Stepping back from the ETC confusion

November 17, 2009 in Economics,Finance

Following the lead of an FT article last week, FT Alphaville went exploring ETC's (exchange traded currencies) and noted (emphasis mine):

As for the investor... it means a potential upside scenario of receiving all of the performance of a currency index, for relatively low management fees, but without any interest or dividend (no carry trade here then).

The bold phrase prompted Felix Salmon to wonder how an ETC could "provide exposure to local interest rates" (as stated in the original article), when the follow-up claims there's no interest at all? Felix tracked through various prospecti and documents in search of an answer, but couldn't get a clear description of the ETC's exposure.
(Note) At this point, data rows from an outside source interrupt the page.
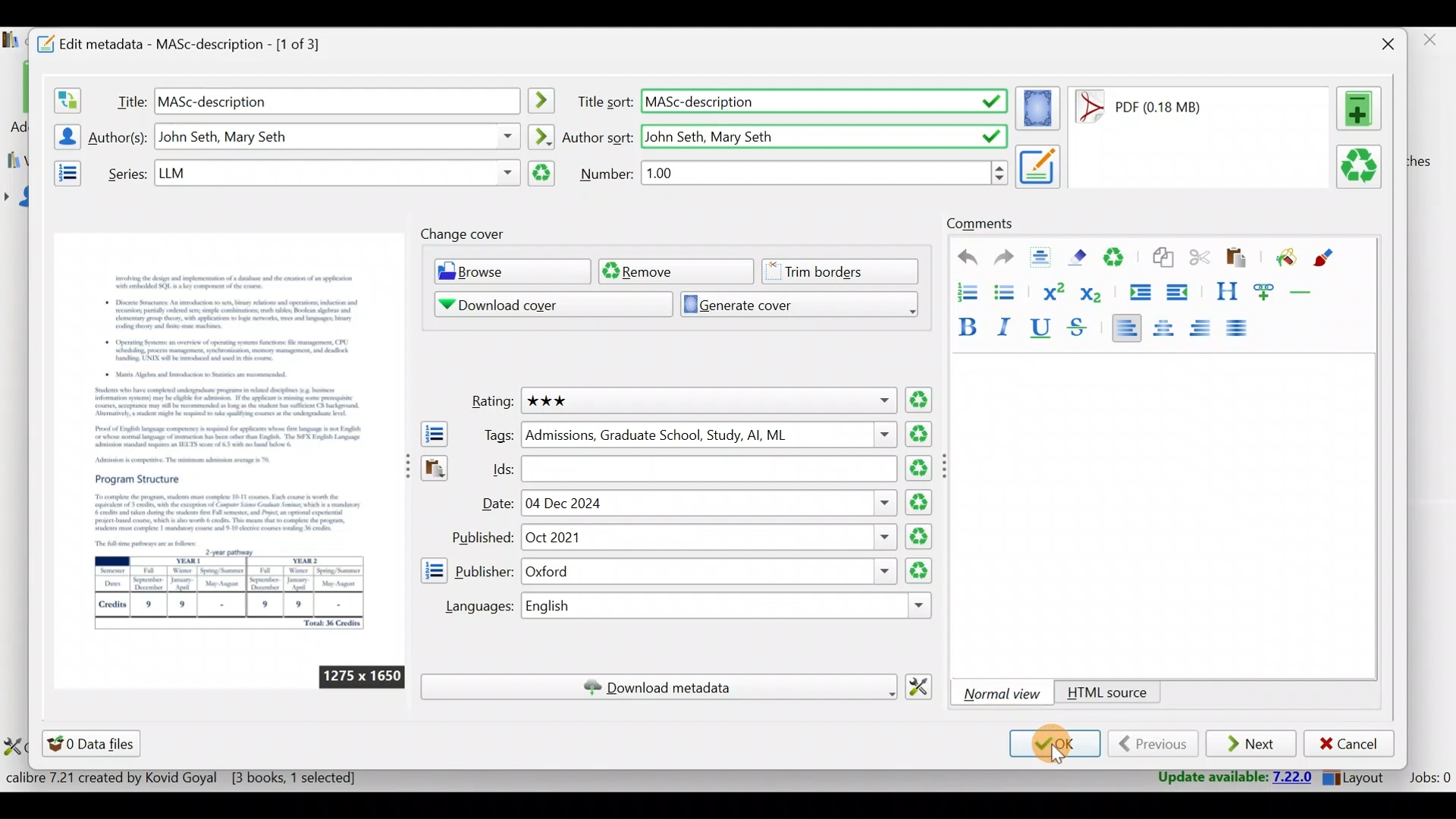 The height and width of the screenshot is (819, 1456). I want to click on , so click(824, 102).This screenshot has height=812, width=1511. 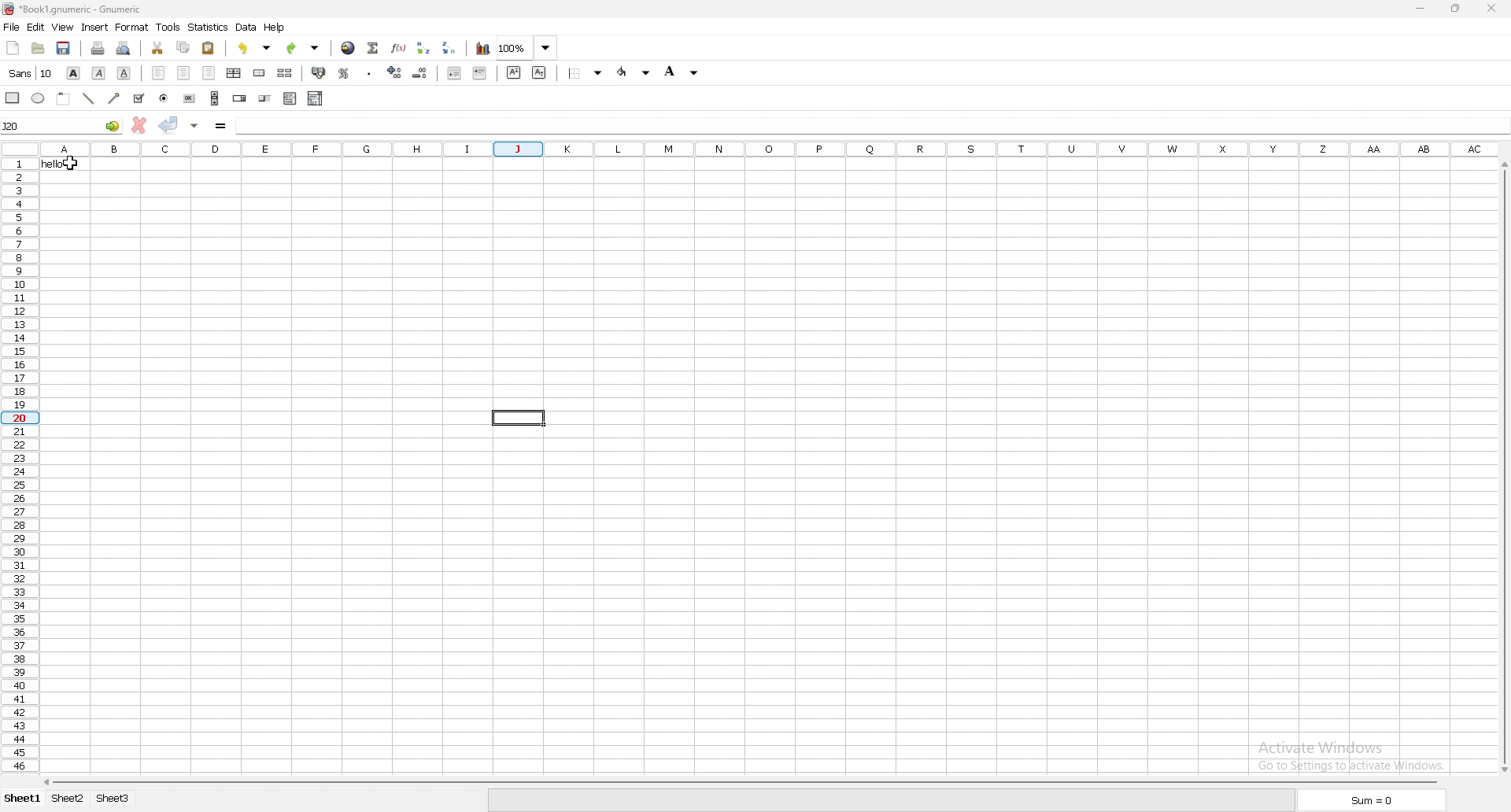 What do you see at coordinates (115, 99) in the screenshot?
I see `arrowed line` at bounding box center [115, 99].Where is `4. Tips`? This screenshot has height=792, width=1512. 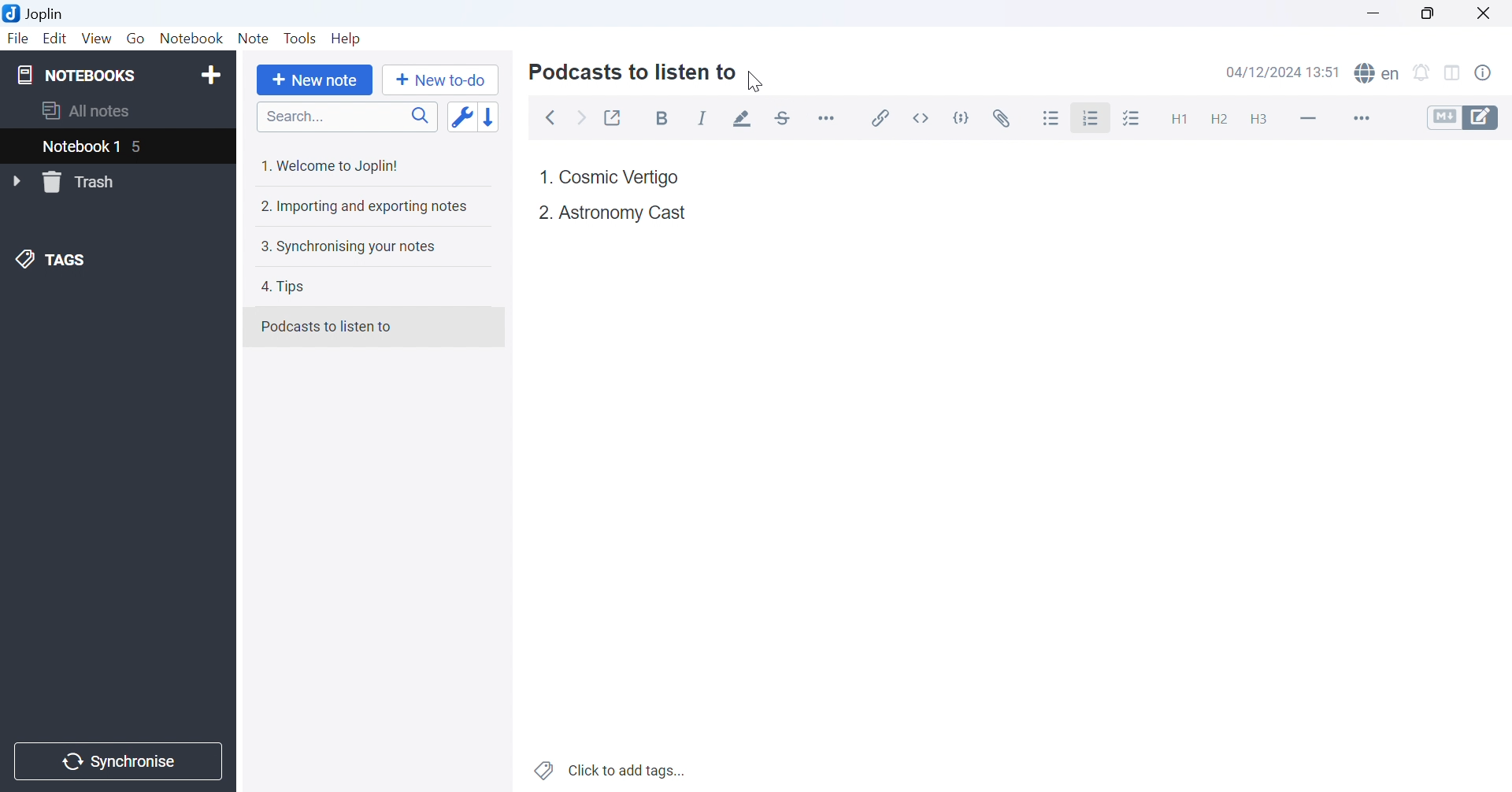 4. Tips is located at coordinates (289, 288).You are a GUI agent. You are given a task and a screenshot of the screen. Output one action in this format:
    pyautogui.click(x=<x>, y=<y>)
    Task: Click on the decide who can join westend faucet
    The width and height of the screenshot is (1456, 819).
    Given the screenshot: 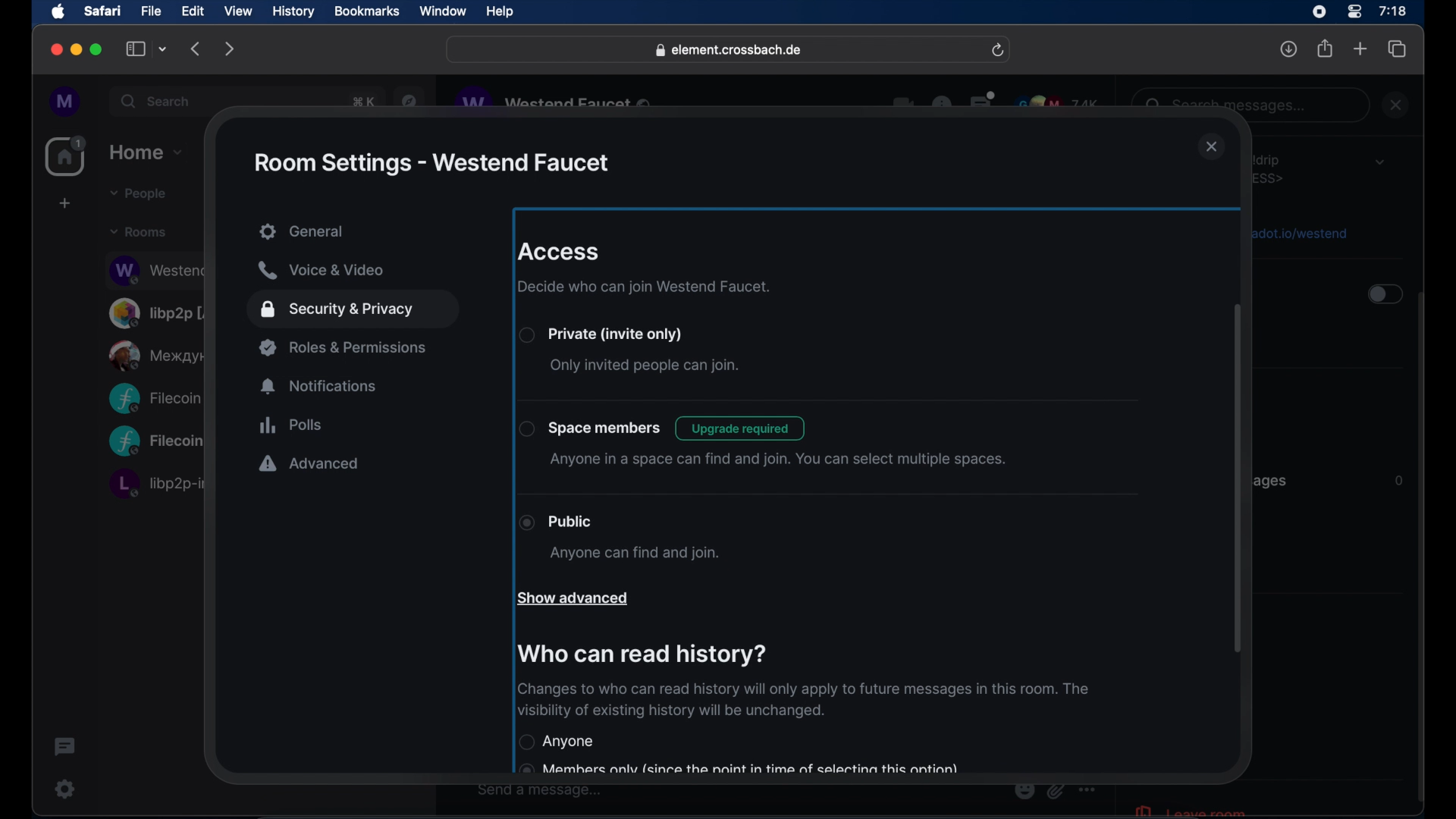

The closest he came was this, from Morgan Stanley Foreign Exchange (MSFX) indices documentation:

For the Total Return versions of the MSFX Indices based on the deliverable MSFX Currencies, in order to replicate the return of a constant fully collateralized strategy, the related MSFX Index will accrue interest daily at the One-Month T-Bill Rate… Hence, the daily return on the related MSFX Total Return Index will be computed as the sum of the MSFX Currency return and the One-Month T-Bill return.

To which Felix notes:

There certainly doesn’t seem to be any mention of local interest rates there.

And so both Felix and FT Alphaville concluded that despite having currency exposure, these securities can not replicate the carry trade. But this morning, Felix posted that ETC's do in fact have sensitivity to local interest rates and, by extention, the carry trade.

I'm a bit surprised that this has taken so many words and posts to resolve. I think everyone needs to step back and review the basic mechanics of these products rather than go chasing details Here are a few key definitions:

  1. Total return: the return received on an investment, if all distributions (dividends and interest) were reinvested.
  2. Interest rate parity: a theory which equates exchange rates and interest rates. The forward exchange rate is given by the spot exchange rate times the ratio of the two currencies' interest rates. This model can decompose all FX moves into interest rate moves, and vice versa.

FT Alphaville was correct that the ETC's do not pay any interest or dividends. However, because they are total return indices, they were incorrect that this eliminates the carry trade.

Felix was correct that the documentation made no mention of local interest rates, but that's a technicality as he failed to appreciate that interest rates and exchange rates are two sides of the same coin, particularly because total return indices were used in the absence of distributing interest payments.

When you borrow yen to lend dollars, you are earning a dollar interest rate and paying a yen rate; the differential (according to interest rate parity) corresponds to the exchange rate and would normally erase itself if the BoJ didn't keep rates so low. Thus, the return on that yen trade corresponds to the difference between local and domestic interest rates. Finally, adding the T-Bill return on top of the exchange rate return means that the ETC is equivalent to investing in the currencies themselves, interest payments and all. And that's it.